ARE YOU SURE YOU WANT TO REACH THE WHITE HOUSE?
Blame it on Madison Avenue or dumb TV shows like Lifestyles of the Rich and Famous. The problem is we apply the same success standards to everyone. Naively, we assume everyone shares the same drives and ambitions. Would you like to be President of the United States, run a Fortune 500 company, or become a powerful attorney? You say no to all three. What about becoming an entrepreneur and launching the next Microsoft, Wendy's, or Home Depot? No, again. Don't despair, it's perfectly okay. Maybe you'd like to do something more modest like repair furniture, design perfume bottles, be a rubber band purveyor, or run a small country inn. None of these turn me on, but plenty of people out there are working in such careers and having the time of their lives.
The key is to do what you love. Don't beat yourself up if your goals are modest and you don't have the drive, energy, or metabolism to climb mountains. The fantasy perpetuated on the tube is that success is set aside for the chosen, the workaholics, fast-trackers, the super-ambitious go getters who've sacrificed their souls for their careers. The ostentatious exhibitionists on TV shows like Lifestyles are the exception, not the rule. They account for a minuscule fraction of the population. And, I daresay, if most people enjoyed that kind of wealth, they'd be far more discreet about it.
Plenty of folks lead quiet, modest lives and aren't working 60-hour weeks. They're driving Fords and Chevys, leaving work at 5 p.m., and eating dinner with their families every night of the week. Maybe they're doing volunteer work every Monday night and bowling with their friends on Wednesdays. Are these regular folks successful? If they love their jobs and lifestyles, you bet they are. What about you?
THE SUCCESS TEST
How do you stack up? Are you successful or are you still waiting for your proverbial horse to cross the finish line? Here's a quick test that will give you the answer. It's painless, and it takes only a minute. Answer these three questions:
- Do you love your work?
- Do you earn enough to maintain a comfortable lifestyle meeting your needs?
- What changes, if any, would you make to improve your life?
I hope you don't think my quickie test too simple. Why must everything be complicated? I strongly believe the greatest insights are right under our noses. All we have to do is open our eyes and look for them.
ARE YOU READY FOR THE MEANING OF LIFE?
When you think about it, making a wad of money is a pretty ridiculous mission in life. Not only is it shallow and empty, it's also meaningless. Once you have wealth, what then? You're faced with the real mission in life: finding something that offers both meaning and fulfillment. It really doesn't matter what it is. Why it is so many disillusioned stockbrokers, attorneys, physicians, and corporate executives chuck high-profile careers to become teachers? The answer is mission and meaning, which are indelibly intertwined.
Maybe I'm a hopeless Puritan at heart, but I advocate there is virtue in good work.
Understanding and believing this simple concept is the first step; living it is the ultimate accomplishment. The best part is that finding this Utopia removes an enormous pressure off your shoulders, making life a lot more fun.
The meaning of life? Again, it's working at something you love until you're unable to work. If you agree with me, why on earth would you even consider retiring?

Input data ▸
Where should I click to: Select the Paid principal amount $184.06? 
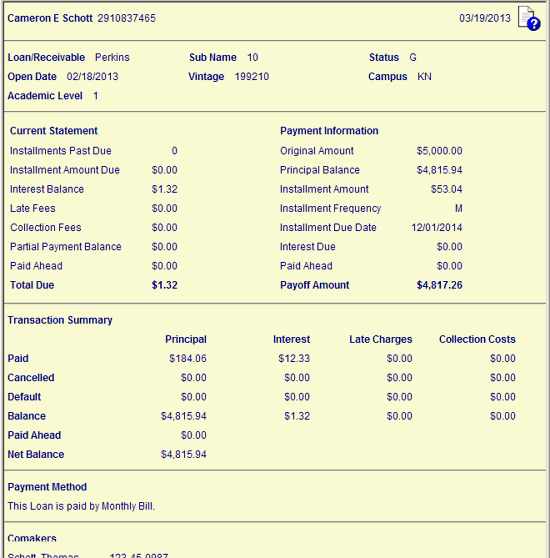click(188, 358)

Exercise tasks ▸
**1)** Translate this sentence from the success essay into Spanish: "The key is to do what you love."
**2)** Reproduce everything in the success essay from "Understanding and believing" down to "even consider retiring?".
The material has no connection to the success essay.

Responses per task ▸
**1)** La clave es hacer lo que amas.

**2)**
Understanding and believing this simple concept is the first step; living it is the ultimate accomplishment. The best part is that finding this Utopia removes an enormous pressure off your shoulders, making life a lot more fun.
The meaning of life? Again, it's working at something you love until you're unable to work. If you agree with me, why on earth would you even consider retiring?